至于午门外的这群官员们自然是羡慕之情溢于言表,不过可惜的是品级不够只得各回本部办公去了,只留下了各部尚书,并一位侍郎,外加各科给事中和御史台的诸位,一起走向了文渊阁。至于勋贵这边,因为英国公和成国公都在,所以也就没有留下个个回府去了。英国公和成国公却是将自己的腰牌递了过去在侍卫亲军检查过后一起进了午门向着文渊阁走去,路上成国公问道“兄长,陛下这是?”
英国公目不斜视,迈着四方步缓步走着,然后回道“兄弟,你这次没戏了。”
成国公皱眉道“兄长何以这样说?”
张辅微微摆手道“好好走路,你没发现吗?陛下既然召唤了王骥单独觐见,就意味着要采纳杨荣的意见了,既然如此一定是一位武将在前统帅大军,一位文官在后保证军需和后路安全,陛下恐怕不会再定总兵官了。”
成国公朱勇有些气恼的道“兄长,你我可不能这样看着不说话了,再这样下去五军都督府就真的成了养老之地了。”

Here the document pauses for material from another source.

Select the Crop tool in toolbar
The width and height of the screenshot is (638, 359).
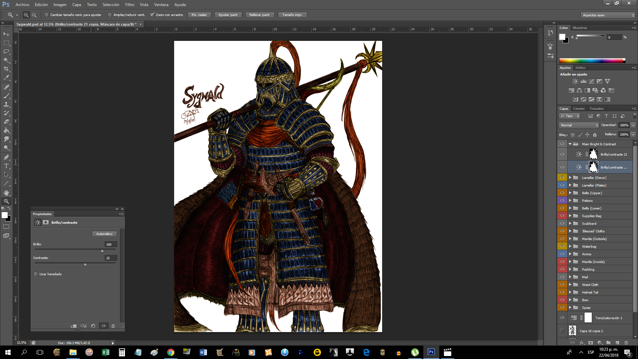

张辅苦笑“兄弟,哥哥能怎么办?你以为陛下没有单独问过我?可是你看看,就从这次大比看,勋贵们是个什么样子你心里没点数?你说说,有哪个能够独当一面的?蒋贵?还是谁?”说罢眼神示意制止了朱勇的话头接着道“方政算一个,可这老将军自以为是,最后把自己的命送了,蒋贵也算一个,可是西北离不了他,你说说还有谁?如果不这样做,又有谁有那么大的本事?你?兄弟不是哥哥说你,你真的能比得过黔宁王?还是说你有中山王和开平王的水准?你要说你有,哥哥我现在立刻去乾清宫推荐你。”
朱勇叹息一声道“兄长,你又不是不知道我,跟着父亲学来的本事本就不全,这些年又一直带着骑兵,根本就不擅长山地战,能保住咱们的基本盘都已经烧高香了,弟弟我怎么敢比肩中山王和开平王?更别说本就擅长山地作战的黔宁王了。”
张辅道“你既然知道,还说啥?”
朱勇没可奈何,只能是沉默着跟着张辅一起继续朝着文渊阁走去。
乾清宫,王骥进入正殿,立刻就跪地行礼“臣,兵部尚书王骥叩请吾皇金安,万岁万岁。”朱祁镇点头道“爱卿请起。”说罢吩咐道“给王先生看座?”
王骥谢恩之后起身,然后坐在刚搬来的锦墩上正襟危坐目不斜视,一副随时听候吩咐的样子。